--- begin THE INPUT ---
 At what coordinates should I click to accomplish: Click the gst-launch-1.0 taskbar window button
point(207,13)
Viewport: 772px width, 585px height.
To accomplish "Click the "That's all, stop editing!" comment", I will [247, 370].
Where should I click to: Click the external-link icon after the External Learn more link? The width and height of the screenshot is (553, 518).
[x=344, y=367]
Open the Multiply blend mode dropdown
--- end THE INPUT ---
--- begin THE INPUT ---
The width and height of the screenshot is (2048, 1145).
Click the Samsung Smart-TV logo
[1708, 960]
--- end THE INPUT ---
--- begin THE INPUT ---
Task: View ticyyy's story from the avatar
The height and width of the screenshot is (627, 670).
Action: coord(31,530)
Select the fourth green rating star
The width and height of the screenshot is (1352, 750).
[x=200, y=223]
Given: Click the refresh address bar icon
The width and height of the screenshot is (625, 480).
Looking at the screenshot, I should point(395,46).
--- end THE INPUT ---
• WORK INSTRUCTIONS
Can you reproduce the data above word for word, beginning at the line that contains "Task: View ticyyy's story from the avatar" and stopping after the line that contains "Looking at the"?

• TASK RESPONSE
Task: View ticyyy's story from the avatar
The height and width of the screenshot is (627, 670).
Action: coord(31,530)
Select the fourth green rating star
The width and height of the screenshot is (1352, 750).
[x=200, y=223]
Given: Click the refresh address bar icon
The width and height of the screenshot is (625, 480).
Looking at the screenshot, I should point(395,46).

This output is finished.